Smart pH-Regulated Switchable Nanoprobes for Photoelectrochemical Multiplex Detection of Antibiotic Resistance Genes

Antibiotic resistance, encoded via particular genes, has become a major global health threat and substantial burden on healthcare. Hence, the facile, low-cost, and precise detection of antibiotic resistance genes (ARGs) is crucial in the realm of human health and safety, especially multiplex sensing assays. Here, a smart pH-regulated switchable photoelectrochemical (PEC) bioassay has been created for ultrasensitive detection of two typical subtypes of penicillin resistance genes bla(-CTX-M-1) (target 1, labeled as T-DNA1) and bla(-TEE) (target 2, labeled as T-DNA2), whereby pH-responsive antimony tartrate (SbT) complex-grafted silica nanospheres are ingeniously adopted as signal DNA1 tags (labeled as S-DNA1-SbT@SiO(2)NSs). The operations of the PEC bioassay depend on the switchable dissociation of the pH-responsive S-DNA1-SbT@SiO2 NSs complex under the external pH stimuli, thus initiating the pH-regulated release of ions pre-embedded in sandwich-type DNA nanoassemblies. At acidic conditions, the dissociation of SDNAI tags (ON state) triggers the release of the embedded SbO+. Under alkaline conditions, the dissociation of S-DNA1 tags is inhibited (OFF state).

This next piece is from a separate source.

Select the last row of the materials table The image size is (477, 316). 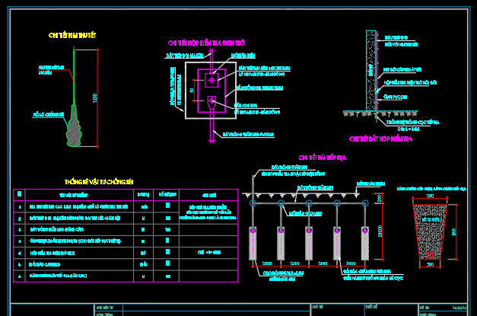pyautogui.click(x=126, y=276)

The detection of T-DNA2 was achieved via DNA hybridization-triggered metal ion release. The unwinding of the introduced hairpin T-Hg2+-T fragment, hybridized with the second anchored signal DNA (S-DNA2), ignites the release of Hg2+. The released SbO+ or Hg2+ ions would trigger the formation of Sb2S3/ZnS or HgS/ZnS heterostructure through ion-exchange with the photosensitive ZnS layer, giving rise to the amplified photocurrents and eventually realizing the ultrasensitive detection of penicillin resistance genes subtypes, bla(CTX-M-1) and bla(-TEM). The as-fabricated pH-regulated PEC bioassay, smartly integrating the pH-responsive intelligent unit as S-DNA tags, pH-regulated release of embedded ions, and the subsequent ion-exchange-based signal amplification strategy, exhibits high sensitivity, specificity, low-cost, and ease of use for multiplex detection of ARGs. It can be successfully used for measuring bla(-CTX-M-1) and bla(-TEM) in real E. coli plasmids, demonstrating great promise for developing a new class of genetic point-of-care devices.